▶ Tarefas propostas
a) Copie do texto sobre a corrida de MotoGP, sem alterar nada, o trecho que começa nas palavras "de um total" e termina depois de "corrente de relação.".
b) No texto sobre a corrida de MotoGP, resuma em forma de lista o parágrafo que começa com "Fatos marcantes na prova", mantendo suas informações principais.

▶ Texto citado
---+---

Provavelmente Mir, que largou depois do pitlane, assustou-se com a queda da
Avintia. Abraham recebeu uma bandeira
preta porque só conseguiu sair depois do líder completar a primeira volta, além
de trapalhão mostrou que sua equipe não conhece o regulamento da competição. Na
volta 02 já estavam na frente os seis primeiros (Márquez, Dovizioso, Petrucci,
Miller, Rossi & Pol Espargaro), não houve alteração posterior no grupo, só
a colocação entre eles. A falta de sorte de Maverick Vinales continua, foi
literalmente atropelado por Pecco Bagnaia.
Iannone, Zarco e
Lorenzo continuam sendo as maiores decepções – estranhamente Lorenzo e não a
HRC parece mais incomodado. O #99 foi contratado para “domar” a RC213V e não
para obter resultados imediatos.
Fatos marcantes na
prova foram a 300ª vitória da Honda na categoria principal (500cc & MotoGP)
de um total de 881 provas disputadas no mundial de motovelocidade, e a festa na
KTM pelo sexto lugar de Espargaro a 6 segundos do líder. Fábio Quartararo
recuperou posições depois de sair da pista e confessou no fim da prova que
queria resultado, por isso rodou em “Modo ataque” (usado só na largada) o tempo
todo e correu o risco de estressar o motor.
O efeito borboleta
também pode ser identificado na MotoGP, mudanças sutis na flexibilidade do
chassi podem causar problemas na corrente de relação.

---+---

▶ Trecho da listagem
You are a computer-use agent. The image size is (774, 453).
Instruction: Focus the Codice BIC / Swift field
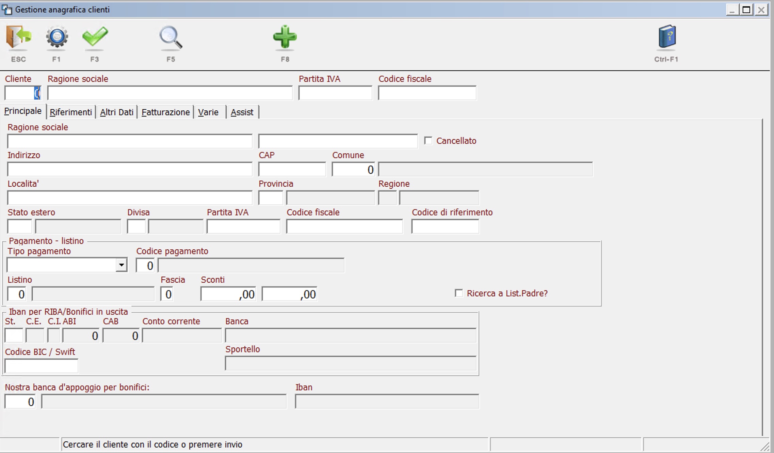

---+---

▶ Respostas das tarefas
a)
de um total de 881 provas disputadas no mundial de motovelocidade, e a festa na
KTM pelo sexto lugar de Espargaro a 6 segundos do líder. Fábio Quartararo
recuperou posições depois de sair da pista e confessou no fim da prova que
queria resultado, por isso rodou em “Modo ataque” (usado só na largada) o tempo
todo e correu o risco de estressar o motor.
O efeito borboleta
também pode ser identificado na MotoGP, mudanças sutis na flexibilidade do
chassi podem causar problemas na corrente de relação.

b)
- A Honda conquistou sua 300ª vitória na categoria principal (500cc e MotoGP), num total de 881 provas disputadas no mundial de motovelocidade.
- A KTM comemorou o sexto lugar de Espargaro, que chegou a 6 segundos do líder.
- Fábio Quartararo recuperou posições depois de sair da pista.
- No fim da prova, Quartararo admitiu que queria resultado. Por isso correu o tempo todo em "Modo ataque", normalmente usado só na largada, e arriscou estressar o motor.